In the weeks and months ahead we’ll be working hard to cut through the morass and succinctly provide employers and other readers with as much practical clarity as possible. We’ll be sharing what we’re doing, seeing, and hearing in the marketplace and the impact of the new healthcare law on businesses like yours and ours. If there are things you’d like us to help you understand or anecdotes you’d like to share, please drop us a line and let us know.
Health Care Reform continues to create anxiety and unsteadiness due to the lack of clarity and the still many unresolved issues. With the major provisions of the Affordable Care Act (ACA) slated to hit in 2014 columnists, commentators and reporters in the popular media are more closely tuning in and are beginning to recognize and comment on the potential for rough waters ahead.

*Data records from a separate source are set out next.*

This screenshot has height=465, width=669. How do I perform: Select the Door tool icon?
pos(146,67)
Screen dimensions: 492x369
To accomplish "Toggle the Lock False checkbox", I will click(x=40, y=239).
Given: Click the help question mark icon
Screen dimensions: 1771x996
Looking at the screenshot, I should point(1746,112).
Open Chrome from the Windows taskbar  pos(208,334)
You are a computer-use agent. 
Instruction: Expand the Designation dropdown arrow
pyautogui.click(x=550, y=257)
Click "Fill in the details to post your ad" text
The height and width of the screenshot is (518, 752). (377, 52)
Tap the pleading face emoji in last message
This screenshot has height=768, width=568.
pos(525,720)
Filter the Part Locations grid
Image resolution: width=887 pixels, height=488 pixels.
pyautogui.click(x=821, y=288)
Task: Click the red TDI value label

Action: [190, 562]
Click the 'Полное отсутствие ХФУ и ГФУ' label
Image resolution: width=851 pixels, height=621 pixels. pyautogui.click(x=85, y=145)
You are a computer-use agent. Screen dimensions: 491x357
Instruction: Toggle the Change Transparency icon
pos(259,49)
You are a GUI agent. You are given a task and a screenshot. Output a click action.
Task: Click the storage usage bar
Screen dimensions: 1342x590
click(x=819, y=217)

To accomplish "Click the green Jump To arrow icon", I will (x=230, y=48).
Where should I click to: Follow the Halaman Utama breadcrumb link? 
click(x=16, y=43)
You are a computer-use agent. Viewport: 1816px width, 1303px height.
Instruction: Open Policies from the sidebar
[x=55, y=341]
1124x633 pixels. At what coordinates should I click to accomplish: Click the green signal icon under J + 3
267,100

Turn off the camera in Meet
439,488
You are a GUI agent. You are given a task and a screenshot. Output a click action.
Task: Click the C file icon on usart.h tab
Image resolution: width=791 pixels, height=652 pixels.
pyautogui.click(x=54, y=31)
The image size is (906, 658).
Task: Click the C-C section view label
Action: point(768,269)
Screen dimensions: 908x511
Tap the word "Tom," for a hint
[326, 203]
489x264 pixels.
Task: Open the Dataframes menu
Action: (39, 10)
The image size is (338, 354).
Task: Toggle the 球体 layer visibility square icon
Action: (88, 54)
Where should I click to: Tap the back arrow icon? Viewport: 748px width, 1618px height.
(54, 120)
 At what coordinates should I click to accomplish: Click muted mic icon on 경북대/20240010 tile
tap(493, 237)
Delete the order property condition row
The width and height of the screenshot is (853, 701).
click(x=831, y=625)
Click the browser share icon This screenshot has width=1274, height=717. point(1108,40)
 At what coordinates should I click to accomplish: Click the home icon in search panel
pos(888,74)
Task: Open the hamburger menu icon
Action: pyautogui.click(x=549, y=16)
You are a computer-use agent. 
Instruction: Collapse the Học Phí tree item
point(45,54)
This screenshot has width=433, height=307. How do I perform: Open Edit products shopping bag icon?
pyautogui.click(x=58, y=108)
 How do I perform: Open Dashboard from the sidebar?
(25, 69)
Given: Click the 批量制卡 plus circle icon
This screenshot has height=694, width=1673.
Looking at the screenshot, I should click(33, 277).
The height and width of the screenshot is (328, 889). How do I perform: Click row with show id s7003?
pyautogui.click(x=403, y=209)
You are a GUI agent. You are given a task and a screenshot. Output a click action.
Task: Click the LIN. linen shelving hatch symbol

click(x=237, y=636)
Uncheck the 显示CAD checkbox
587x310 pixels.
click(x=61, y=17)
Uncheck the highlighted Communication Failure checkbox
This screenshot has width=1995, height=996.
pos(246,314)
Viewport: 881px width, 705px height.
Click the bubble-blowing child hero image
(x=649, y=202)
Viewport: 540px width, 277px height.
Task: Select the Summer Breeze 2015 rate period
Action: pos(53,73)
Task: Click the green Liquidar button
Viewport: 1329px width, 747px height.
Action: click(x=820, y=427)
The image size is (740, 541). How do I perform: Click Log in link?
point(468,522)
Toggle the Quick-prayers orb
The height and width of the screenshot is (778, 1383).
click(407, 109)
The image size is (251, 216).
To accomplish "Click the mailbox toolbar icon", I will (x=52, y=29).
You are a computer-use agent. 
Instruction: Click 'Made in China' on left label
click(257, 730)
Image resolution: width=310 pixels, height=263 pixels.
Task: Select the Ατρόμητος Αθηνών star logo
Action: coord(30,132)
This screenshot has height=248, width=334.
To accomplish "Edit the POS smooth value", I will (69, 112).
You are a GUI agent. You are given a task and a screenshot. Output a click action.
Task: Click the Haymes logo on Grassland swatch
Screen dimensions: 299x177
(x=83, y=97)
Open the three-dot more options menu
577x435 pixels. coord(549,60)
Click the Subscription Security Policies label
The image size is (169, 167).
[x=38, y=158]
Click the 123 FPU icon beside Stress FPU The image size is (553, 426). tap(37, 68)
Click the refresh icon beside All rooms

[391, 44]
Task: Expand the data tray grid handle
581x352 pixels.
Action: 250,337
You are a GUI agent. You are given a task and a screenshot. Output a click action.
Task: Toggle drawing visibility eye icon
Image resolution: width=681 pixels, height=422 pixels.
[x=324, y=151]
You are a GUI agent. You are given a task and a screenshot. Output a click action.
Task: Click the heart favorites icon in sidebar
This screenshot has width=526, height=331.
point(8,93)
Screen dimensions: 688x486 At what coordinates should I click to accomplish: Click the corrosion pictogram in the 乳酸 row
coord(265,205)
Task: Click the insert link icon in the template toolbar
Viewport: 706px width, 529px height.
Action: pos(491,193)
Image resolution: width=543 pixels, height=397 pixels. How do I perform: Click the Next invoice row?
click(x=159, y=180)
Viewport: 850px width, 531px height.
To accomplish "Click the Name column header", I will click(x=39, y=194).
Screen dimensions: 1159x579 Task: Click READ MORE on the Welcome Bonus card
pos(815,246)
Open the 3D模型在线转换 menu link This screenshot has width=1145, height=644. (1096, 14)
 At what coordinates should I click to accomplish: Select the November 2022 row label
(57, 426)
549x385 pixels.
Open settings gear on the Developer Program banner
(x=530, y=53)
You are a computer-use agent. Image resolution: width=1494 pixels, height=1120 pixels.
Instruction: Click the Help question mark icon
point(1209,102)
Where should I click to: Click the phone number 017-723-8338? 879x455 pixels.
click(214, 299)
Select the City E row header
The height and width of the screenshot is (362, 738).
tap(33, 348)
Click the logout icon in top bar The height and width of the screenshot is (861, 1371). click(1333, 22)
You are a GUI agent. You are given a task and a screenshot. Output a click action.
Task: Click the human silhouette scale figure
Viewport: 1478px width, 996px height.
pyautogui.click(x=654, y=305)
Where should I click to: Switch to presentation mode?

To that end we think it’s worth calling attention to a recent column by David Brooks (New York Times, April 2013) in case you missed it. We think it’s a balanced appraisal and does a good job of discussing the major issues and fears associated with the implementation of ACA. Brooks’ assessment leans towards being ultimately optimistic. His reporting on the challenges and problems align with what we are finding in the trenches. His column is to the point and definitely worth a read.
Our major concerns remain that many details on plans, rates and implementation are still unknown and the unintended consequences that could ensue. While the law knocks down barriers to obtaining coverage, it seems to do little in terms of addressing costs and bending the cost curve.